Os debates Trump-Hillary Clinton

(José Pacheco Pereira, in Sábado, 14/10/2016)

Autor

                Pacheco Pereira

Foram duas noites sem dormir, mas valeu a pena, porque se aprende mais sobre o estado actual da política americana vendo o confronto sem ambiguidades de um populista ignorante, e soez, com um sofisticado produto de Washington. Ambos trazem para a ribalta o pior da vida política americana, que já lá estava e sempre lá esteve, mas que nunca tinha tido a projecção para o topo das eleições presidenciais, envolvendo os dois maiores partidos. Até agora tinha ficado sempre ao nível da política local e estadual, onde personalidades como Trump apareceram ocasionalmente, ascenderam como um foguete e depois caíram fragorosamente, às vezes à bala, num país em que o assassinato político é mais frequente do que se pensa.

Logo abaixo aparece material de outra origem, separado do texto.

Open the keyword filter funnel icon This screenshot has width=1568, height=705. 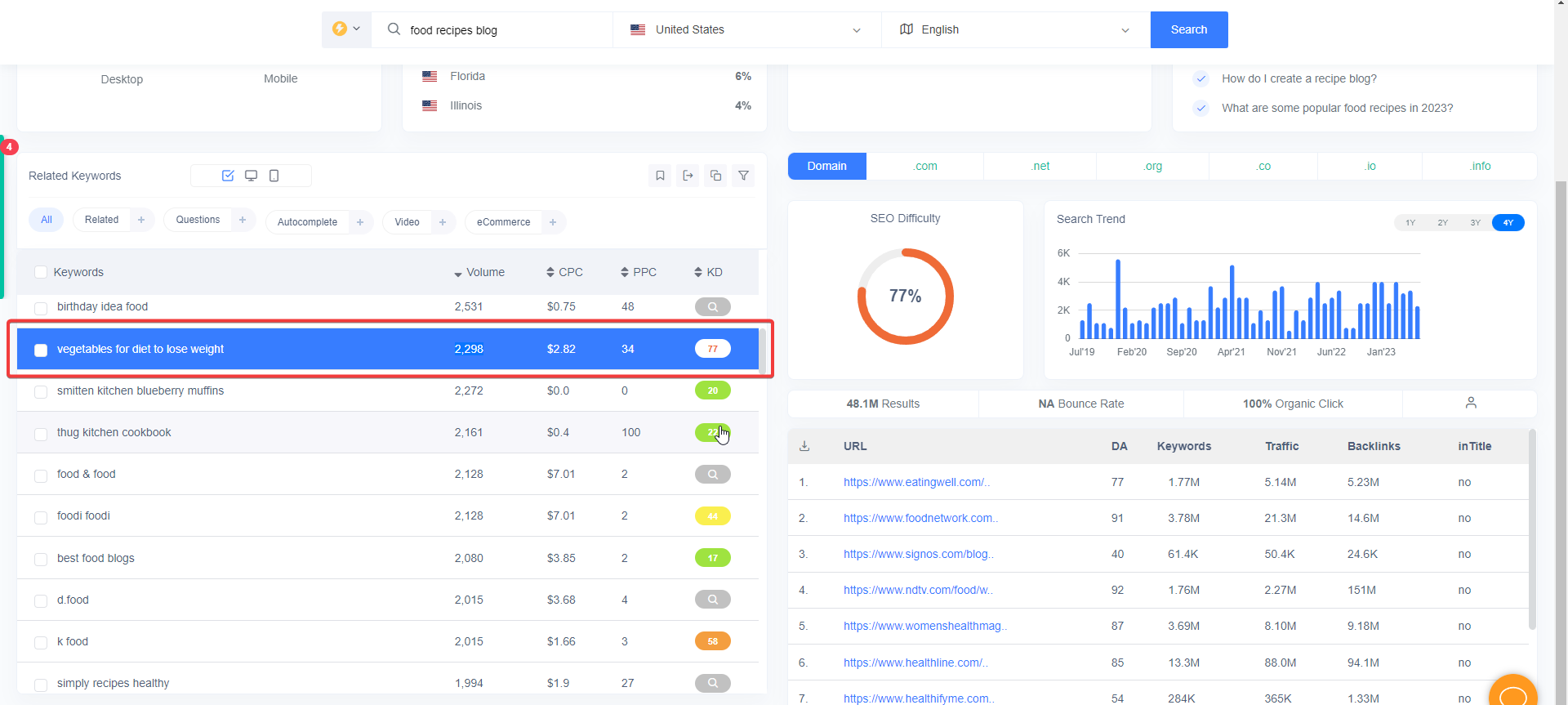tap(743, 176)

Trump é uma personagem execrável, pessoal e politicamente, que é já um perigo público para os EUA e para o mundo. As últimas gravações boçais sobre as mulheres, entre uma exibição do poder de quem acha que porque tem dinheiro pode fazer o que quiser e se comporta como um predador, e a mais total grosseria, na verdade, não surpreenderam ninguém. Mas suscitaram um festival de hipocrisia como há muito tempo não se via na política americana. As televisões americanas, que são púdicas ao ponto de criarem um caso quando se viu um mamilo de uma cantora, passam e repetem ad nauseam as frases grosseiras de Trump na abertura dos noticiários seguidas de comentários jornalísticos e declarações de repúdio moralistas dos republicanos. É, no seu excesso e na sua hipocrisia, política “à Saraiva”, e como eu não gosto do moralismo da fechadura da porta, também me desagrada esse festival de hipocrisia. Trump podia até ser um excelente candidato ao lugar, que não é, e ter feito aquelas declarações ofensivas que qualquer homem sabe que são aliás muito comuns nas conversas entre homens, que são quase por regra muito grosseiros e ofensivos face às mulheres. O que não são é gravadas, nem eles são candidatos presidenciais. Não se justificam, podiam ser citadas sem ser obsessivamente repetidas, e podiam poupar-nos o moralismo.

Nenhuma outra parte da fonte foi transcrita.